— Start of Listed records —

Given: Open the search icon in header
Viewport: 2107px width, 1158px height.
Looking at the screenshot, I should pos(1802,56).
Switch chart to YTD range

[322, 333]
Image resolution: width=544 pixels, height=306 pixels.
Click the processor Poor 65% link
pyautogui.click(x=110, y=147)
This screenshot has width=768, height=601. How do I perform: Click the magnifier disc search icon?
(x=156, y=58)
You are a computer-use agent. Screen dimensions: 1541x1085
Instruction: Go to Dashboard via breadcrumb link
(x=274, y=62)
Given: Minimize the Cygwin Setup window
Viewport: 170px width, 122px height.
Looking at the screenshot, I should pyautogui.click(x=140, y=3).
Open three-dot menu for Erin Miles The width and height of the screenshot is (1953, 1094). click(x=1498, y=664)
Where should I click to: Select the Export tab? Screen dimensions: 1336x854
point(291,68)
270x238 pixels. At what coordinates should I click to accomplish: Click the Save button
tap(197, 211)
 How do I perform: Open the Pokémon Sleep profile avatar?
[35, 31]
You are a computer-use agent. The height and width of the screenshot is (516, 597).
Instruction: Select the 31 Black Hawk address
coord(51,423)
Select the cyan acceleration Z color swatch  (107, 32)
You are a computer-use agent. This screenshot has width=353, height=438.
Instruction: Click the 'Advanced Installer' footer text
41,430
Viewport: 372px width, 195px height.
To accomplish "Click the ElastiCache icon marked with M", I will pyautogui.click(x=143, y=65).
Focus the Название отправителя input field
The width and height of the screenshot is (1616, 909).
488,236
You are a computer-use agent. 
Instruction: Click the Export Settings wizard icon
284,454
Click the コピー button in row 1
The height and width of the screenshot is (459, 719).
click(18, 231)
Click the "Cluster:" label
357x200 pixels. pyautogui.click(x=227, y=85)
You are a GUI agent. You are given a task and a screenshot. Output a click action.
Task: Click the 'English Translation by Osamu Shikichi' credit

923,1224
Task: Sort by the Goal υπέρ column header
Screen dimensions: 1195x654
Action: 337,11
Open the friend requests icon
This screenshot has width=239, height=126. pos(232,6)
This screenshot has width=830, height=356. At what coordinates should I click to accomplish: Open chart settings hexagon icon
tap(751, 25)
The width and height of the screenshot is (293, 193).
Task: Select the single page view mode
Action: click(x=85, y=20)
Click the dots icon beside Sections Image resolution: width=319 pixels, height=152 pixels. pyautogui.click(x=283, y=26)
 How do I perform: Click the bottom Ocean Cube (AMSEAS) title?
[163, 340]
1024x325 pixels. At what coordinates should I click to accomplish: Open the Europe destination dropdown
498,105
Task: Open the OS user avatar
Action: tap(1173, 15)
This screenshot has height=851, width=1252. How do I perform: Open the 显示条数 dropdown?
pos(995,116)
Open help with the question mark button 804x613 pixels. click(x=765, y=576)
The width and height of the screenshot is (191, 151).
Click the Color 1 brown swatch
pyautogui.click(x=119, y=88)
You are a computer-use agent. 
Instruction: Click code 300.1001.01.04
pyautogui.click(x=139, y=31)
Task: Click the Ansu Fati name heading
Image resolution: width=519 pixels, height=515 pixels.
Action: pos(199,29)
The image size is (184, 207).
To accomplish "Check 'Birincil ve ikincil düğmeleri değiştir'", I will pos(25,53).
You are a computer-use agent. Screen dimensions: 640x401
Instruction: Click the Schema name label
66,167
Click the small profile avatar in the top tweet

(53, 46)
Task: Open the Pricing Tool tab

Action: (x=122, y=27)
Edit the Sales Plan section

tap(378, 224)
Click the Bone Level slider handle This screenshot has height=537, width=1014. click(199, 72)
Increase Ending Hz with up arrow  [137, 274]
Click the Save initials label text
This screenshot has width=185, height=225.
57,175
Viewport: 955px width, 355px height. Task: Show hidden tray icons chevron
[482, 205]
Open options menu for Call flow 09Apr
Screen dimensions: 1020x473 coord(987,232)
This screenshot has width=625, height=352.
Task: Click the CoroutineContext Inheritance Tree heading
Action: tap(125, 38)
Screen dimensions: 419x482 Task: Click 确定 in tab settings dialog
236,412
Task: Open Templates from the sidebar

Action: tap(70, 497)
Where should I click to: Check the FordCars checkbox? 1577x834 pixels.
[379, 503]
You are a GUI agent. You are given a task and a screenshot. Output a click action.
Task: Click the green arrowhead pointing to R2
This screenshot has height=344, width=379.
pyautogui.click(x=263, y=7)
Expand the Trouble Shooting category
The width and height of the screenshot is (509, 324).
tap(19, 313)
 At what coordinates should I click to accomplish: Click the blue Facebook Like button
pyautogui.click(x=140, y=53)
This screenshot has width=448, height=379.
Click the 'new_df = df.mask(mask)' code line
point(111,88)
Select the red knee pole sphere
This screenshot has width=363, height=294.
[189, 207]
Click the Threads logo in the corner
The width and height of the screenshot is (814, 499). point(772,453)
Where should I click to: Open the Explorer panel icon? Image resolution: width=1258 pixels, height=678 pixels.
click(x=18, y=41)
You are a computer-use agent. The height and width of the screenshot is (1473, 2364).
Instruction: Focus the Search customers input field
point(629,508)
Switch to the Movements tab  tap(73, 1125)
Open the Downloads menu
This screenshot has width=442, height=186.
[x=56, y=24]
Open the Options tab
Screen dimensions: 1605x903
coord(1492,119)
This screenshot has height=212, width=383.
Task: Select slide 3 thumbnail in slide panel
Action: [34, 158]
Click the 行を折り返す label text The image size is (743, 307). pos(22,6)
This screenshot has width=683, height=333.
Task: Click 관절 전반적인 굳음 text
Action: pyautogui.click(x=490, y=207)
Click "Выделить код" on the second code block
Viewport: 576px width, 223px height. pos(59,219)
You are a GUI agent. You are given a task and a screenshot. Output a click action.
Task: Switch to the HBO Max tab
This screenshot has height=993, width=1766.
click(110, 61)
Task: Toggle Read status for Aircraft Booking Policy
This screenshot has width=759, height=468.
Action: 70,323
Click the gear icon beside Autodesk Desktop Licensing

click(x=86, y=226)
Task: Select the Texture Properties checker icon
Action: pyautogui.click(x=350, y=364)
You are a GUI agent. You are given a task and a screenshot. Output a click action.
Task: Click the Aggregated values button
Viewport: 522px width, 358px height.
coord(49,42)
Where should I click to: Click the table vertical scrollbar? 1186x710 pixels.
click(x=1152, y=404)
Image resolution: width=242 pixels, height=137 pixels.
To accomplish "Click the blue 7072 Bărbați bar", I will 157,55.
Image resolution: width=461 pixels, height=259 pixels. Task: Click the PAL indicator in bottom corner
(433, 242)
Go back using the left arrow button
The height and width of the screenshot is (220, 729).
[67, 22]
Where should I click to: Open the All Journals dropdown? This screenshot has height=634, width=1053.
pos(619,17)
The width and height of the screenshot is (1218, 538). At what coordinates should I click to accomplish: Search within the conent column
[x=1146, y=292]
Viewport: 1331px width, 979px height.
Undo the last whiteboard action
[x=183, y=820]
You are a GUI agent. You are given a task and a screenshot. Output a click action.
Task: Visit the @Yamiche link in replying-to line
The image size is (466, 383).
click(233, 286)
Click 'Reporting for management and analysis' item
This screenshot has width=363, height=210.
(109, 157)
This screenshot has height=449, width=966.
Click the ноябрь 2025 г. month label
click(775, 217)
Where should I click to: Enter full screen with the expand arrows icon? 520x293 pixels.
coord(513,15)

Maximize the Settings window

— End of Listed records —

- **Written task**: Return every line of the material above that contains the word "chart".

- **Result for this exercise**:
Switch chart to YTD range
This screenshot has width=830, height=356. At what coordinates should I click to accomplish: Open chart settings hexagon icon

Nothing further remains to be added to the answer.